Make Your Life Addictive
On loving fate and finding flow
To be addicted is to be ‘physically or mentally dependent on a particular substance’. To be dependent is to be ‘unable to do without’. In a world of unlimited entertainment, dopamine on tap, and a rampant attention economy, addiction has evolved far beyond substance abuse. It has become acceptable to seek addiction externally, and when we inevitably find it, we feel empty and search for more. In reality, Life itself should be what we are addicted to.
Nietzsche’s concept of Amor Fati (love of fate) is to love what is—to make life itself what we desire rather than its vices. It is to not want things to be different, neither in the future, present nor past; not just bearing things, but loving them, no matter their state. “I want to learn more and more to see as beautiful what is necessary in things; then I shall be one of those who makes things beautiful. Amor fati: let that be my love henceforth!” To live a life worth living is to live a beautiful one, and beauty is in the eye of the beholder. Your life cannot be beautiful if you don’t deem it to be.

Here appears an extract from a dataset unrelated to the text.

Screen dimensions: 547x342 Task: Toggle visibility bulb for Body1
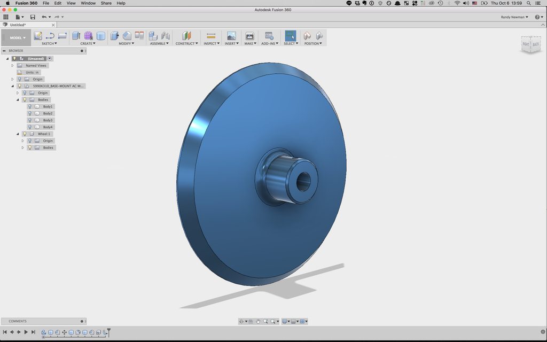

His idea of eternal recurrence asks: would you be willing to live your exact life over and over infinitely? If the answer is no, escapism has infected your life. If you knew you were writing the script of a movie you would have to watch for all eternity, how would you live? Addiction to life means stopping the resistance and loving it for what it is—being dependent on it to the point that you’d live it over and over again.
The rewards of life aren’t where real pleasure lies; it’s in the activities themselves that bear fruit to these rewards. Aristotle’s concept of Eudaimonia is all about searching for activity over outcome. Enjoy the act of doing more than what comes from doing. Pleasure is but a byproduct. The agency one feels when acting on something is what makes things so addictive.
Throughout my childhood, I was addicted to video games—specifically strategy and simulation. What made me so dependent on them was simple: the feeling of being in control kept me coming back. Tight feedback loops created every time I made a change in my in-game strategy and saw it play out in real time gave me the feeling that what I did actually means something. This is why power itself is so addictive, as well as substances that alter our perception of reality.
Life itself can be the most addictive of all—it is the most complex and has so many different ways to affect it. We don’t default to this because the feedback loops so tightly engineered in video games appear long and boring in real life, and our dopamine reliance is increasingly preyed on by accessible media. But with careful rewiring, it is possible to change this.
At our lowest points, we ask: why? Why would I even want to progress, or whatever society’s idea of progress is? What’s the meaning? Jean-Paul Sartre argues that we create meaning through our actions.
An analogy I’ve always loved is that of a canvas. At the start of life, each person has a canvas divided into various shapes, with the middle few already painted in different colours—a configuration unique to each person. This represents our uniqueness at birth and the circumstances we were born into. The painting doesn’t become complete until all the shapes have colour, which is done through our actions and choices from the inside out. You could choose to not see the meaning in it all, and your painting would end up a massive splash of grey. You can’t change what you’ve already painted, but at any point you can start painting a beautiful picture, with many colours and strokes, knowing that yours is totally unique. When painting each shape, the colours don’t make sense in isolation—that’s because you are in the process of constructing its meaning. The meaning of the painting is created by you, not searched for externally. You choose: the grey blob or the colourful kaleidoscope.
Flow theory supports this. Mihaly Csikszentmihalyi defines Flow as complete absorption where the activity itself is the reward. It is closely linked with autotelism—the act of doing something for its own sake. Someone with an autotelic personality turns anything into an engaging challenge. In his book Flow, Csikszentmihalyi describes a factory worker on an assembly line who turned an inherently boring job into an addictive game by forensically optimising his performance like an Olympic athlete. This not only made him flourish but thoroughly enjoy himself in the process. You can consciously make life addictive; doing so is all about perspective.
Intrinsic motivation will always beat external reward because externally, we always need more. But when searching for pleasure intrinsically in life’s activities, life has more to offer than we could ever want. It is always enough. When we adopt philosophies like creating more than we consume and gaining understanding to tighten our grip around the control we have over our lives, the video-game-like addiction that offers is priceless.
In Good Will Hunting, Will Hunting is a maths genius seemingly overwhelmed by his talent, seeking to find meaning in it and the responsibility it bore on him. He could do anything with his life, yet didn’t see the point. His deduction that climbing society’s ladder was equal to becoming a ‘lab rat’ was quickly shut down by his closest friend, Chuckie, who said if Will didn’t use his genius, he’d be very disappointed. The feeling Will had, I’m sure a lot of people can identify with. His realisation that previous events were not his fault—and didn’t need to be blockers to his future—combined with the understanding that he could make the ‘lab rat’ job mean whatever he wanted, allowed him to be at peace and move on.
Life is for the taking. It’s not just something to consume—it is a rich, infinite game worth playing and worth getting addicted to.